In 1986, when the Chernobyl nuclear reactor melted down in Ukraine-- still in the Soviet Union at the time-- I was living in Munich, Germany. The Soviets told no one about the meltdown. The radiation from Chernobyl, swept by the wind, blew to Sweden where the Swedes detected it and warned the world. But it then blew south over all of Germany and in Bavaria, in fact right over Munich, fell to the ground as rain. I was out in that rainstorm and got soaking wet; we had received no warning. A radiologist taking a walk with his child that day sued the government for endangering its citizens.

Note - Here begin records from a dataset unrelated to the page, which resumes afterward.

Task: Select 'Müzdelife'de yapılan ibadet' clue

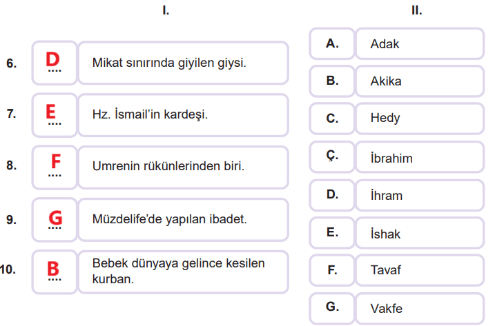Action: (x=182, y=219)
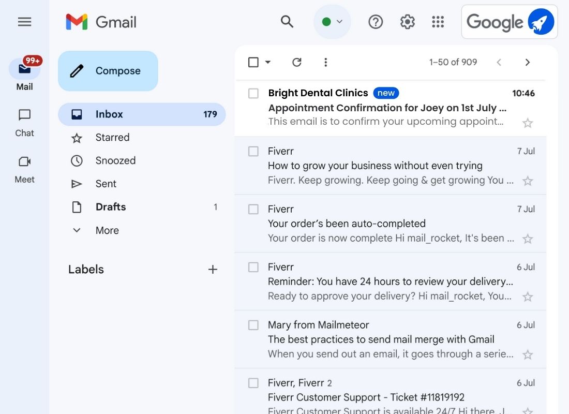
Task: Refresh the inbox
Action: pyautogui.click(x=297, y=62)
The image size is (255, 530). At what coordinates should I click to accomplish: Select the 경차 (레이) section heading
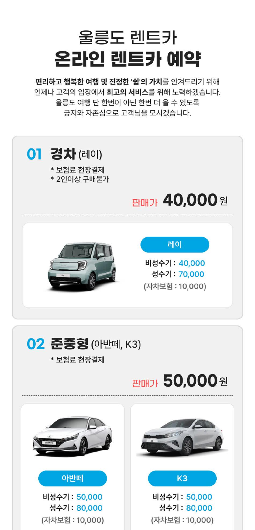coord(76,154)
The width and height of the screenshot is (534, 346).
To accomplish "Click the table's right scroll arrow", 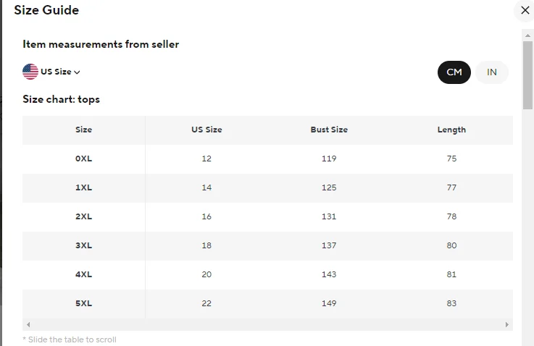I will [x=506, y=324].
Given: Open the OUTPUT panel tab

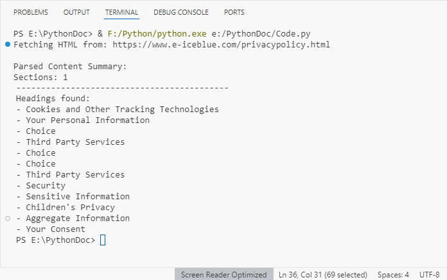Looking at the screenshot, I should click(x=76, y=12).
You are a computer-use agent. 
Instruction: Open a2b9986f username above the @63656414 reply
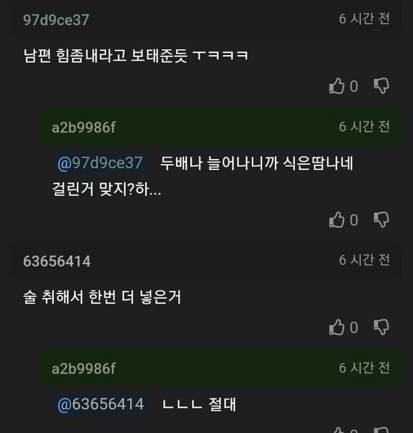click(83, 368)
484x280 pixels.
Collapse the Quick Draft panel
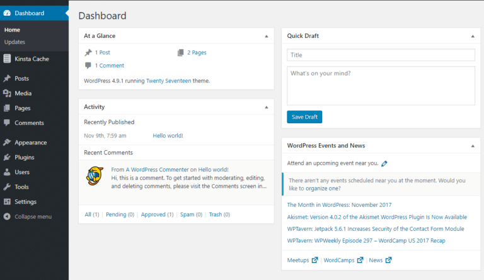(473, 36)
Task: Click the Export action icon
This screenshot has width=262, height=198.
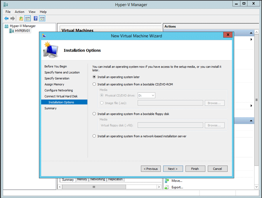Action: coord(167,187)
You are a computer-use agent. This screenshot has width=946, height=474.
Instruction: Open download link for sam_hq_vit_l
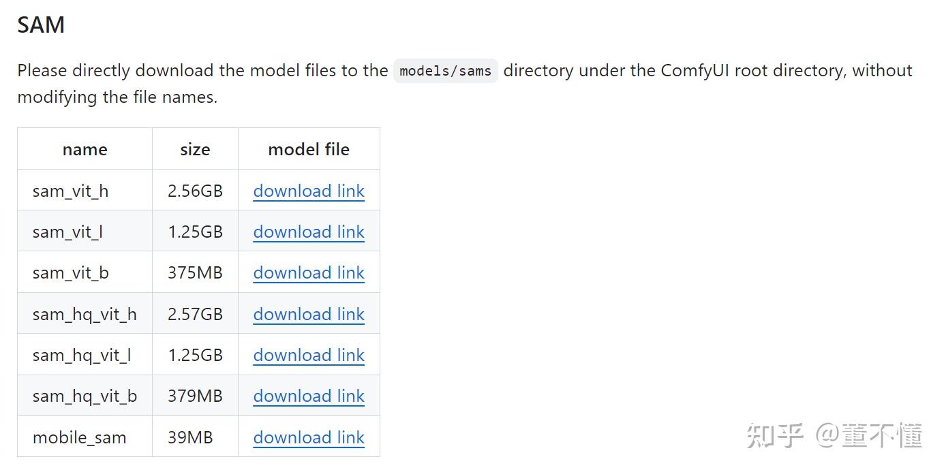[309, 355]
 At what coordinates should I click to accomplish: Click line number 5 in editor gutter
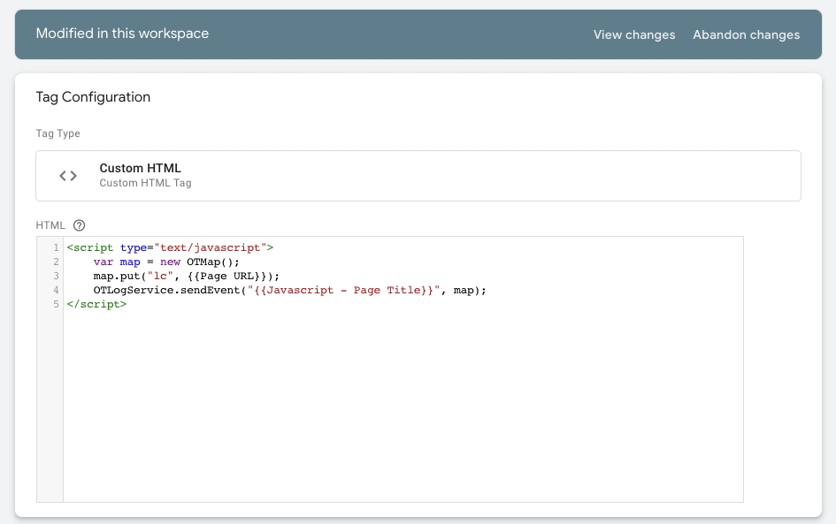(56, 304)
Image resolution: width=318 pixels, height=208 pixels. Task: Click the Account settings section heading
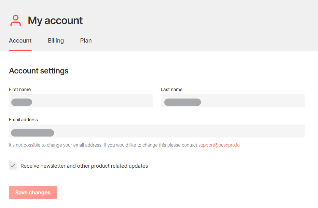coord(38,71)
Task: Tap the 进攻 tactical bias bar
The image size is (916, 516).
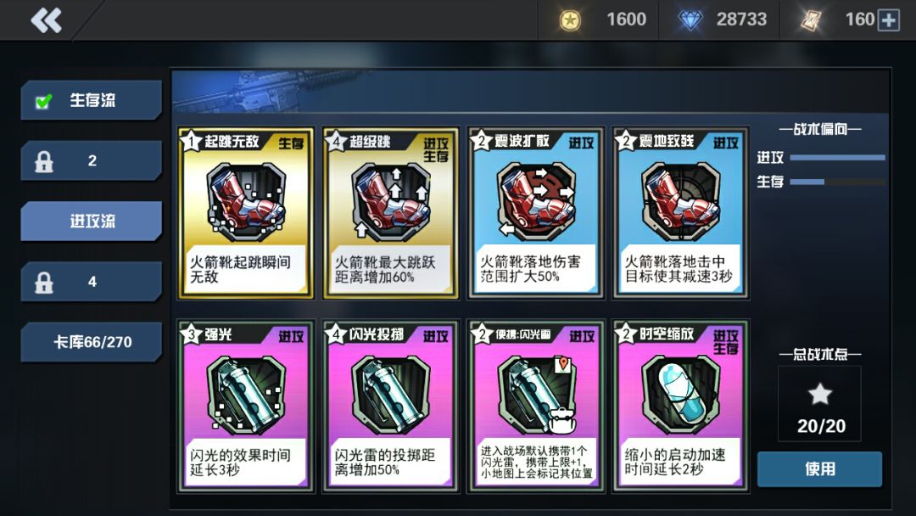Action: pos(837,158)
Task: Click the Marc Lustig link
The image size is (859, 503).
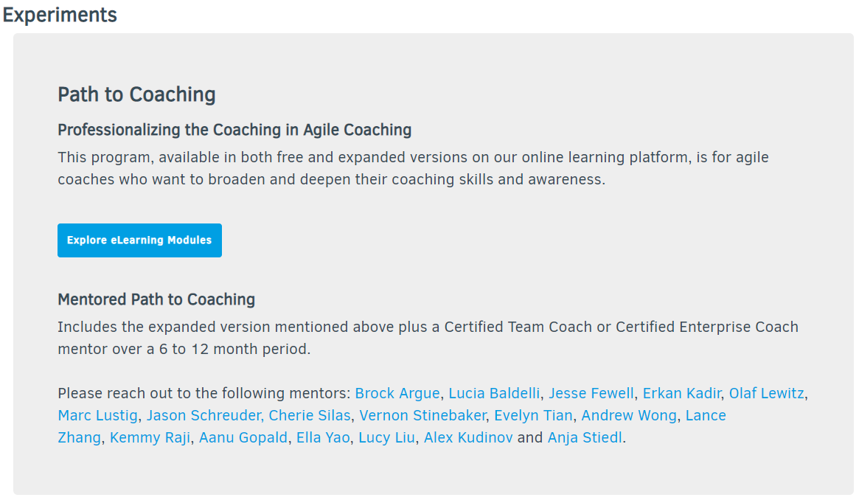Action: [x=97, y=415]
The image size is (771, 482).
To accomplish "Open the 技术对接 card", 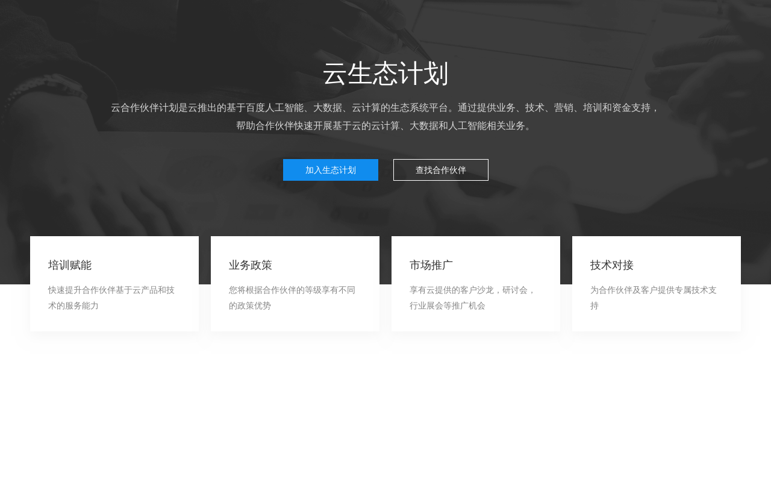I will click(x=656, y=283).
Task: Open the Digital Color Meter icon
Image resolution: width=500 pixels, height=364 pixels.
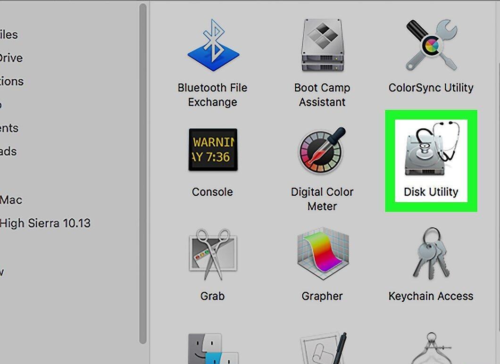Action: tap(322, 150)

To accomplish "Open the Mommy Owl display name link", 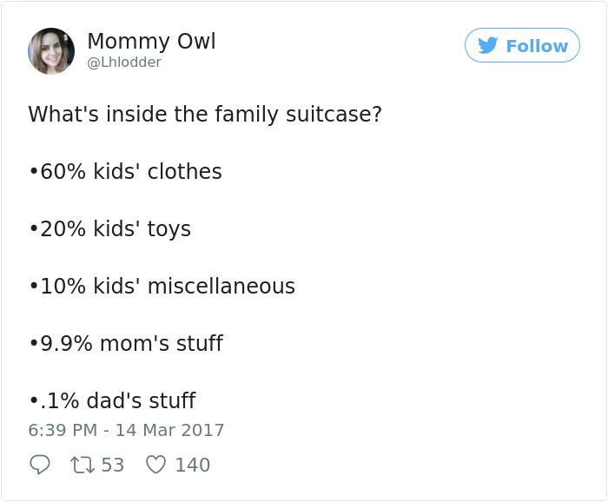I will coord(151,41).
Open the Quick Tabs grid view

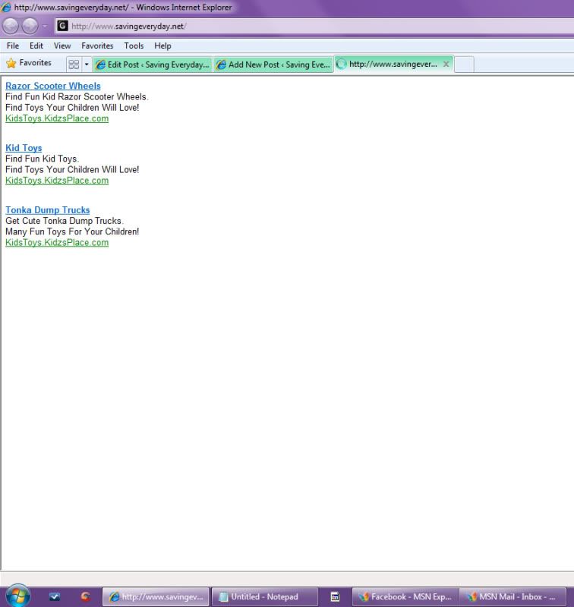pos(74,64)
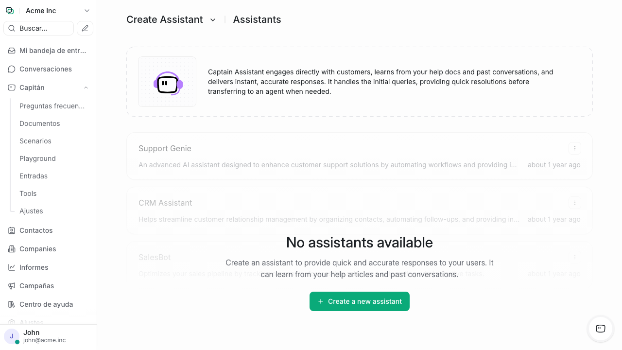Viewport: 622px width, 350px height.
Task: Click Create a new assistant button
Action: click(x=360, y=301)
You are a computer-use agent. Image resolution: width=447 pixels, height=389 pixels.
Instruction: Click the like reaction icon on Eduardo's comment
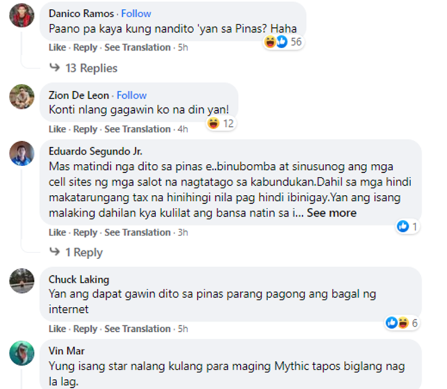pos(403,226)
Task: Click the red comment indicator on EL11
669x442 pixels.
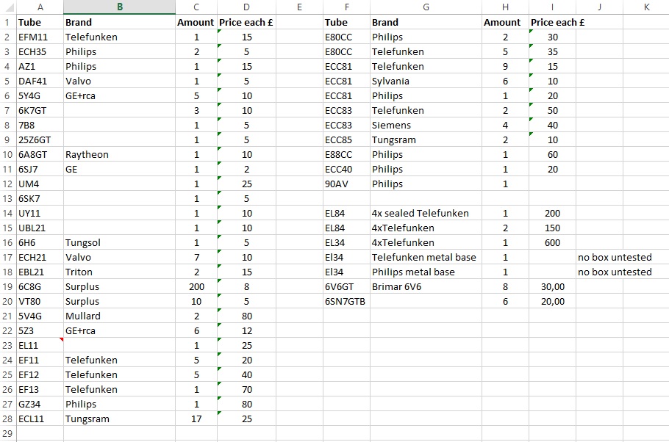Action: (62, 340)
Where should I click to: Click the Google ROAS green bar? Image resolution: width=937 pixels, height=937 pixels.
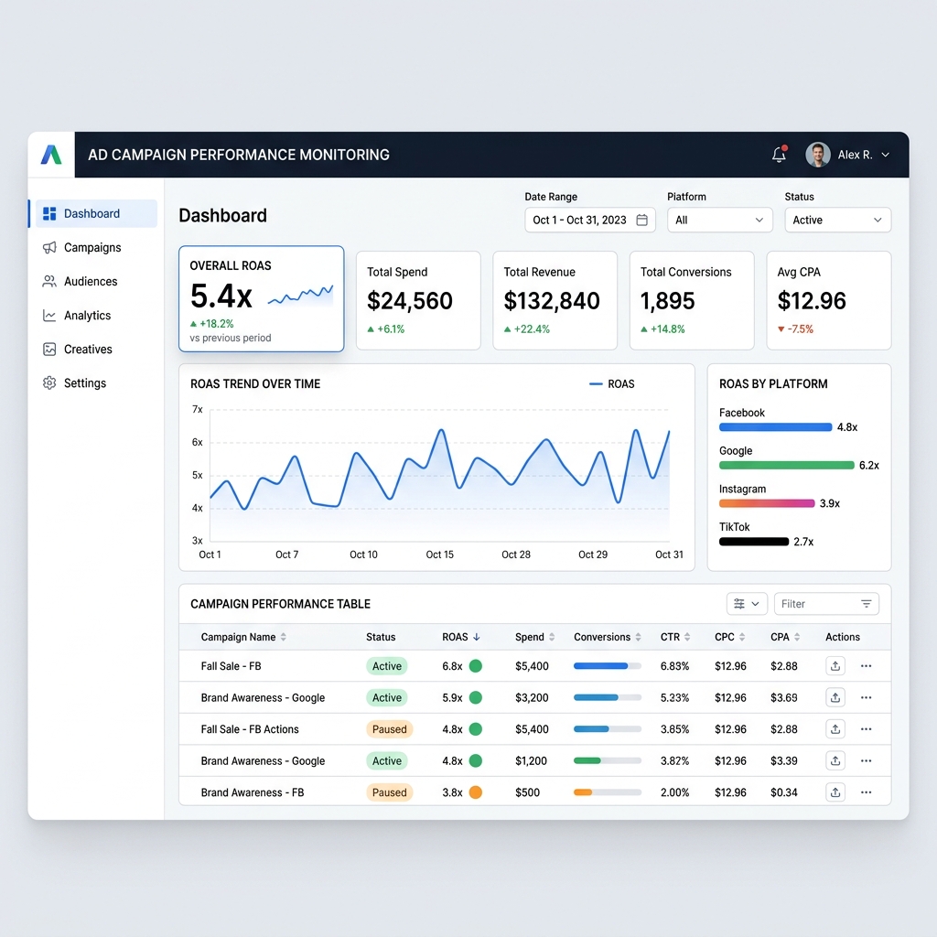(x=786, y=465)
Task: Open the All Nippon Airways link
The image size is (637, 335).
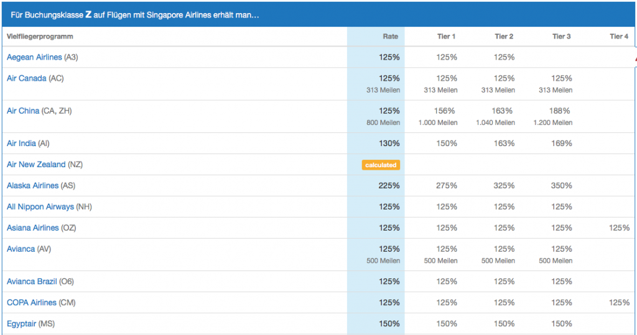Action: point(40,207)
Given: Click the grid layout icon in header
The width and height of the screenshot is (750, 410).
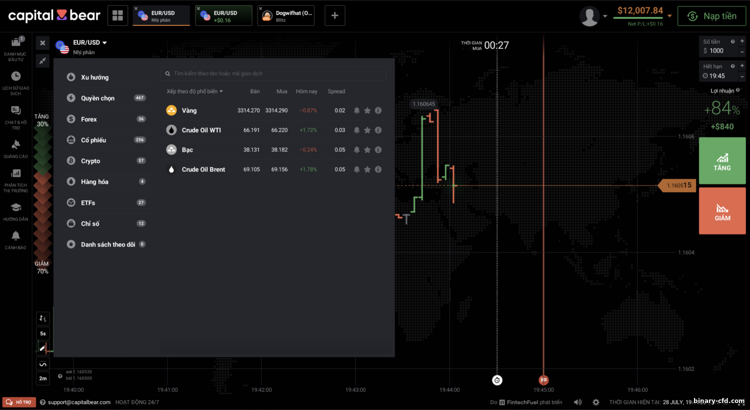Looking at the screenshot, I should point(118,16).
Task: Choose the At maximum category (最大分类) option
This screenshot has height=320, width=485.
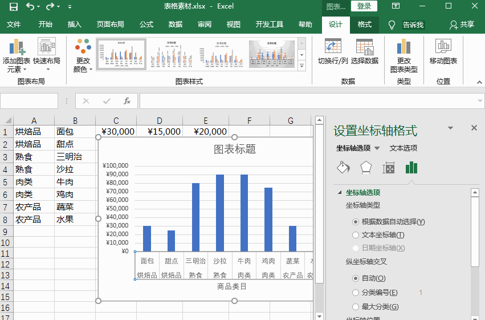Action: (x=356, y=307)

Below: A map from the United Nations Scientific Committee on the Effects of Atomic Radiation of the Surface ground deposition of caesium-137 in Europe
The Germans reacted to Chernobyl with strong measures to protect people's health. Here's what I wrote about it later:
"The Germans ran article after article in all the newspapers about what measures to take, what not to eat (wild mushrooms and berries), what the exact dangers were. As the wind and rain from Chernobyl swept across Europe, the German government ordered all the cattle and schoolchildren in Germany indoors for a couple of weeks, forbade the sale of wild mushrooms and berries, and had the wooden structures in every playground in the country planed. The newspapers were full of advice about radiation and iodine and what measures everyone should take.
"In the middle of the crisis, I took the train to Paris to meet my brother. As soon as you crossed the border, there were cattle grazing peacefully in the fields again and children playing outdoors. The newspapers were full of other things. If you mentioned Chernobyl, the French would say, “That was a week ago!” The reason for the different approaches: France got and still gets most of its electrical power from nuclear plants." The French government did.... nothing.
From the Greek government's Demokritos Institute of Nuclear Technology (below) -- A Map of the Risk of Nuclear Accidents in Europe:
I still don't eat cheap wild mushrooms-- a lot of them come from the Ukraine.
Do you remember what the French government said to its citizens regarding the nuclear cloud of Chernobyl?
"No worries. It stopped at our border".